> **Set task 1**: Rewrite the entries from the line containing "Screen dimensions: 1464x976" through the line containing "This screenshot has" as a numbered list, omitting any blank lines.

> **Passage given**:
━━━━━━━━━━━━━━━━━━━━━━━━━━━━━━
Changes in fair value of derivative financial instruments which are used to
hedge the fair value of a recognized asset or a recognized liability are
recognized in the income statement under the same item as changes to the
carrying amount of the hedged item, except for currency translation gains or
losses arising from the hedging of exposures relating to long-term intercompany
receivables in subsidiaries. Currency translation gains or losses related to
such exposure are recognized directly in shareholders' equity.

Changes in fair value of derivative financial instruments, which are used to
hedge the expected future transactions, are recognized directly in shareholders'
equity under retained profit. When the expected future transaction results in an
income or a cost, amounts deferred under retained profit are transferred to the
income statement and included in the same line as the hedged item.

Changes in fair value of derivative financial instruments that do not qualify
for hedge accounting are recognized in the income statement at the end of each
period.

Segment information
The Group consists of two business segments: Tanker and Bulk. This segmentation
is based on the Company's internal management and reporting structure in
addition to evaluation of risk and earnings. Transactions between segments are
based on market-related prices and are eliminated at Group level.

The Group only has one geographical segment, because the Group considers the
global market as a whole, and the individual vessels are not limited to specific
parts of the world.

The segment non-current assets consists of the non-current assets used directly
for segment operations.

Current assets are allocated to segments to the extent that they are directly
attributable to segment operations, including inventories, outstanding freight,
other receivables and prepayments.

Segment liabilities comprise segment-operating liabilities including mortgage
debt attached to the vessels, trade payables and other liabilities.

Not allocated items primarily comprise assets and liabilities as well as
revenues and expenses relating to the Group's administrative functions, offshore
activities, termination of Liner activity and investment activities, including
cash and bank balances, interest bearing debt except mortgage debt attached to
the vessels, taxes, etc.

Participation in pools
Torm acts as pool manager for a number of pools, and the Group is participating
with a significant number of vessels in these. The Group's share of the income
statement and balance sheet in the respective pools is accounted for by entering
a proportional share, based on participation in the pool, by combining items of
uniform nature. The Group's share of the revenues in the pools is primarily
dependent on the number of days the Group's vessels have been available for the
pools during the period.
━━━━━━━━━━━━━━━━━━━━━━━━━━━━━━
> **Set task 2**: According to the accounting policies passage, why does the Group report only one geographical segment?

> **Material for the task**:
━━━━━━━━━━━━━━━━━━━━━━━━━━━━━━
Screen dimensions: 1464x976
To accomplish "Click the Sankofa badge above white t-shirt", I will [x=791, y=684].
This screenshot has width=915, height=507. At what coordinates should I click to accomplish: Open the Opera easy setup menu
━━━━━━━━━━━━━━━━━━━━━━━━━━━━━━
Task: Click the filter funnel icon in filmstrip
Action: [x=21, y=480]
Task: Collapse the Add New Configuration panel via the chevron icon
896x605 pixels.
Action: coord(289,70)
━━━━━━━━━━━━━━━━━━━━━━━━━━━━━━
> **Exercise answer 1**:
1. Screen dimensions: 1464x976
2. To accomplish "Click the Sankofa badge above white t-shirt", I will [x=791, y=684].
3. This screenshot has width=915, height=507. At what coordinates should I click to accomplish: Open the Opera easy setup menu

> **Exercise answer 2**: The Group considers the global market as a whole. Its individual vessels are also not limited to specific parts of the world.